If there is a long history of her needs/wants/desires involving him losing out..

Then no, he may not be simply being a fanny or being over sensitive, its entirely possible she is being a massive cow.

Or not. Without those details its impossible to say.

I do suspect if a woman posted her brothers birthday was being celebrated two weeks early, on her birthday... the comments would be rather different.

Absolutely.

And if she wanted her brother there, it's mind blowing to me that SIL wouldn't first check if he had plans for his actual birthday.

She is either extremely thoughtless or deliberately playing games.

purplebeansprouts · 18/10/2024 18:50

AutumnLeaves24 · 18/10/2024 17:34

How???
unless at least one of them is adopted.

Edited

Ah I see you edited your response once you realised why what I'd said wasn't a silly question

SilverChampagne · 18/10/2024 18:51

3hrMax · 18/10/2024 18:46

I feel as though this is one where, if the sexes were reversed, the results/responses would be too.

I doubt it. Any middle aged woman pissed off that her brother was having a party on her birthday would be met with equal derision.

purplebeansprouts · 18/10/2024 18:51

pictoosh · 18/10/2024 17:34

Twins?

Can twins be born 2 weeks apart?

RawBloomers · 18/10/2024 18:55

I think it’s unreasonable of your DH to be annoyed at his sister for having her party then. But reasonable to not go and do something for his own birthday instead.
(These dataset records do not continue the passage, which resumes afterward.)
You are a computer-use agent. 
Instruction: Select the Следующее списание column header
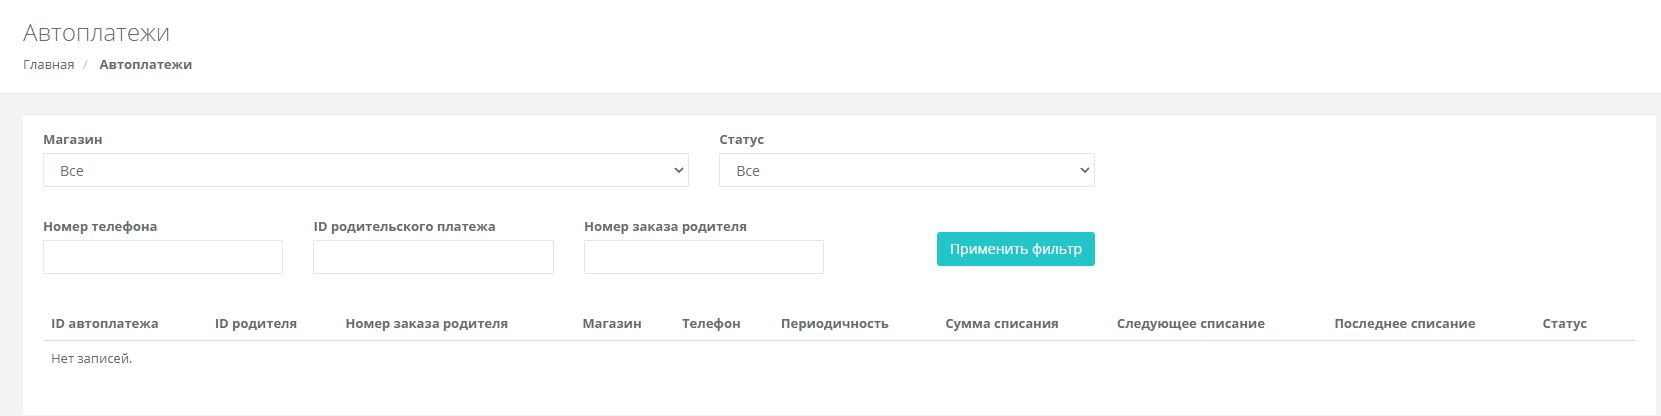[x=1190, y=324]
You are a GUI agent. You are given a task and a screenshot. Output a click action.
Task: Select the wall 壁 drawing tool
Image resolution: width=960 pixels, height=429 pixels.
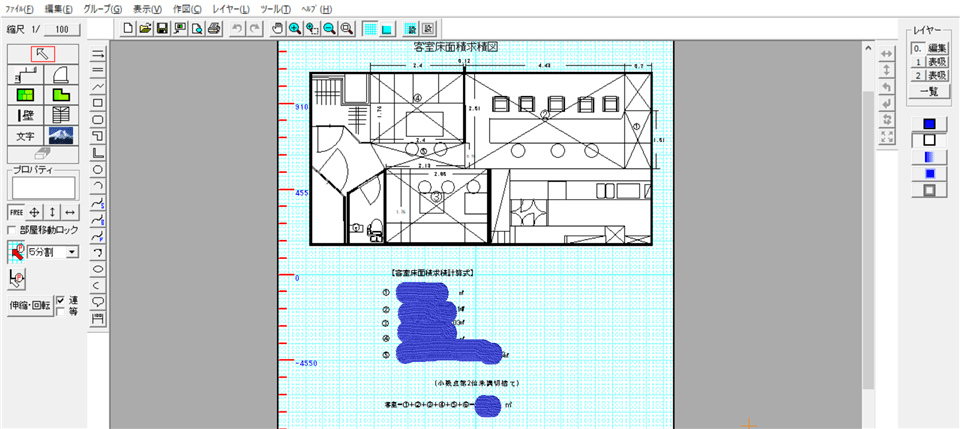25,114
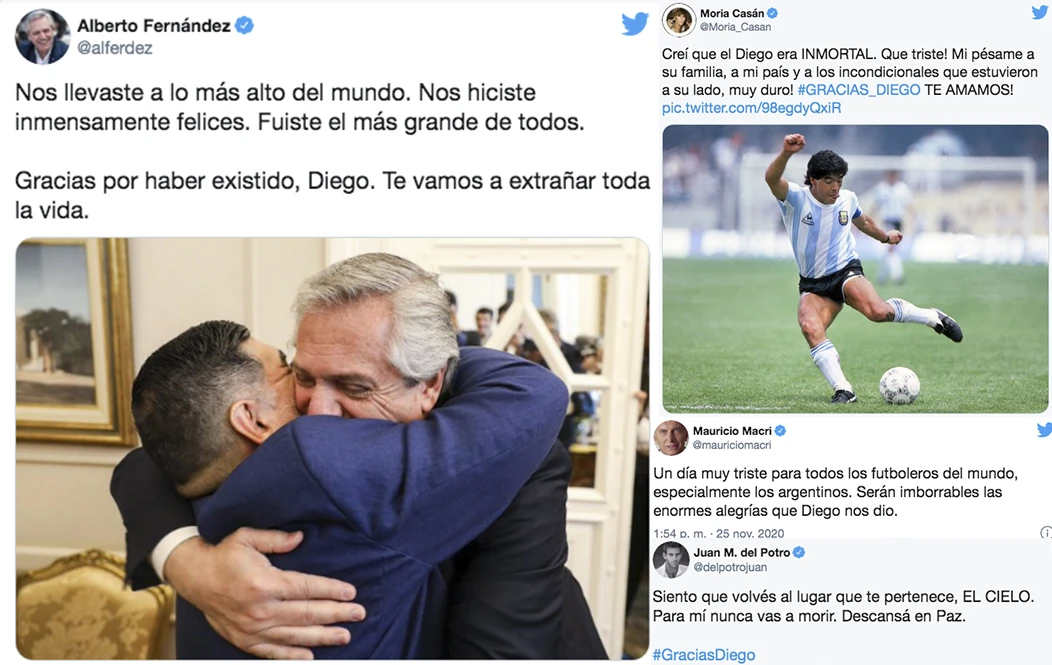The image size is (1052, 665).
Task: Click Juan M. del Potro's verified badge
Action: pos(799,552)
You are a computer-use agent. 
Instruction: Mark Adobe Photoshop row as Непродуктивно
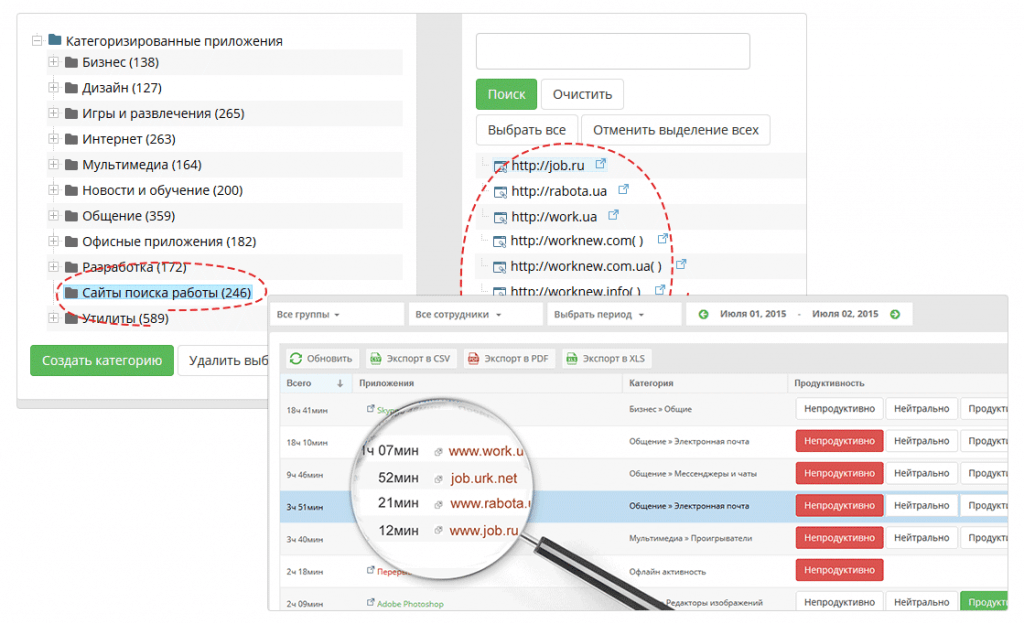(839, 603)
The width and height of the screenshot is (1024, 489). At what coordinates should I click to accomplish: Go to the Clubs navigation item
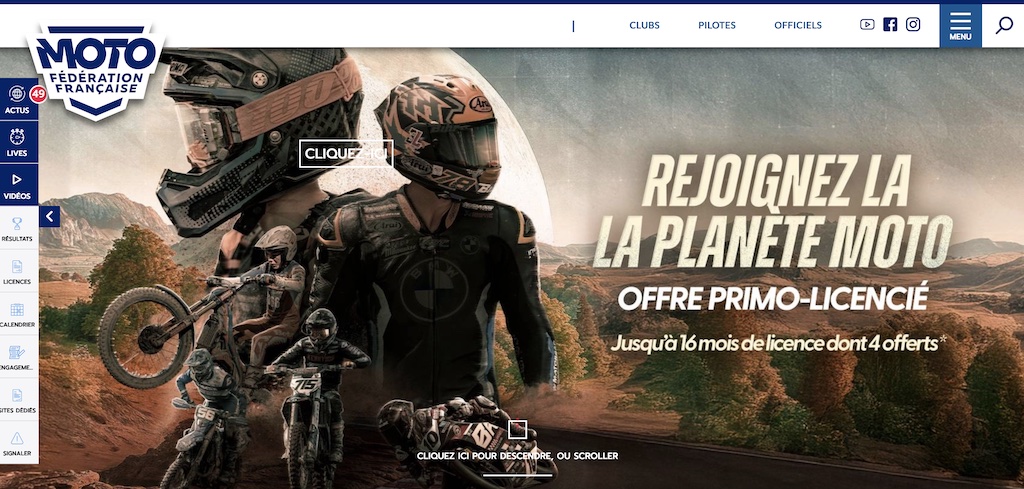pyautogui.click(x=644, y=25)
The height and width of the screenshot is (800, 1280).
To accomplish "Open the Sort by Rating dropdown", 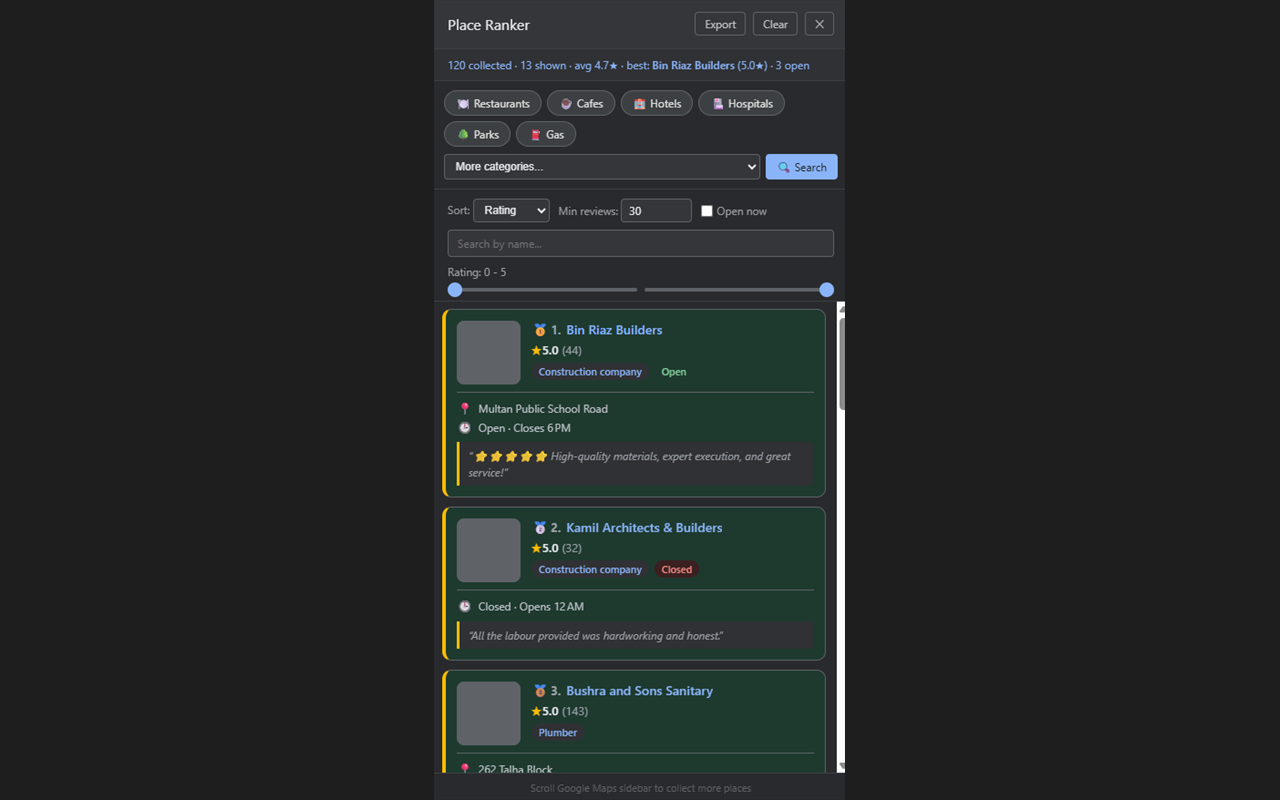I will (x=511, y=210).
Whenwillitgetwarm · 18/10/2024 18:57

Your DH is behaving like a massive baby. If he’s so set on marking the birthday on the actual day, can’t he have a lunch with you and his mates during the day?

He sounds spoilt.

SilverChampagne · 18/10/2024 18:57

WiddlinDiddlin · 18/10/2024 18:17

I'd be curious to know the backstory, it may make alllllll the difference here.

If she is the 'golden child' and knows it will upset him, it isn't simply an accident that she can't celebrate any other day (and lets be honest if two weeks early is ok then two weeks later is also ok giving her a whole MONTH to pick from)...
If there is a long history of her needs/wants/desires involving him losing out..

Then no, he may not be simply being a fanny or being over sensitive, its entirely possible she is being a massive cow.

Or not. Without those details its impossible to say.

I do suspect if a woman posted her brothers birthday was being celebrated two weeks early, on her birthday... the comments would be rather different.

If she’s a massive cow and they don’t get on, he just doesn’t attend her party and organises an event of his own.
Like the adult he is. Who would even care? He doesn’t need his Mummy and Daddy at his (48th?) birthday party.
It’s all so incredibly juvenile.

RawBloomers · 18/10/2024 18:57

purplebeansprouts · 18/10/2024 18:51

Can twins be born 2 weeks apart?

Yes. but it’s exceptionally rare.

Cherrysoup · 18/10/2024 18:59

What’s wrong with the other Saturday between his birthday and hers? Why does it have to be his birthday? Bit obnoxious of her.